The problem is that the potential buyers are the countries of the third world, which are all raw material producing countries: it’s not that they don’t need the high-tech import, they just have no money to pay for it. More precisely, the amount of money at their disposal depends on the commodity super-cycle, and if the prices for the raw materials are low, they just do not have the money. (And when money does appear in those countries, local governments immediately lay hold of their own ideas of “import substitution”, just like those who are ruling Belarus). For investments into “technology and production” to be worthwhile, the demand should be not just huge, it should be persistent. The countries dependent on prices for their raw materials just cannot provide such demand.
As far as “deliveries for China” are concerned, do you really believe that China is going to buy “high-tech goods” from Belarus in the amounts that will justify the investments into their manufacture? Of course, the Belarusian industry might start manufacturing consumer goods, yet for now there are no indications of that. Besides, it has never worked before, so why should it work now?
The whole “Chinese-Korean economic boom” is a story how to become an “assembly and industrial site” for the countries of the First world. The idea to become an “assembly and industrial site” for the countries of the Third world, promoted by the Belarusian regime, is a so-so strategy.
A standing-aside myth (named after Prokopovich), very popular among the regime’s economists, is that devaluation of the ruble will help the Belarusian economy, if things turn real ugly. Before, in periods of crisis, devaluation of the ruble indeed supported strongly our economy; not the income of the population, but precisely the industry, agricultural industry and large-scale trading. Therefore, a lot of officials of the economic block believe that in the current conditions, weakening of the ruble can lead to significant positive effects.

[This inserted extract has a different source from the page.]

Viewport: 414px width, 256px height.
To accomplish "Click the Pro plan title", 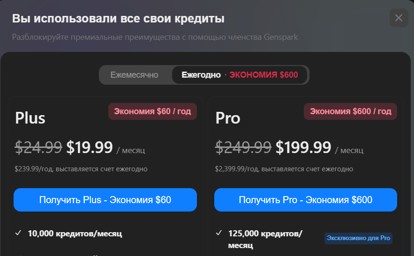I will (x=228, y=118).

However, it should be taken into consideration that the conditions in which the Belarusian economy is functioning now, have changed a lot. Repressions, the sanctions that followed, and now the war in Eastern Europe – all that has led to significant decrease in household consumption and decline in private sector investments. A situation arises when, on one hand, revenues of the consolidated budget are growing due to the devaluation, but on the other, the situation does not change drastically because of that. The devaluation premium, that the Belarusian economy and state budget were receiving in the past, is not being formed in previous amounts any longer in the face of constraints on foreign economic transactions.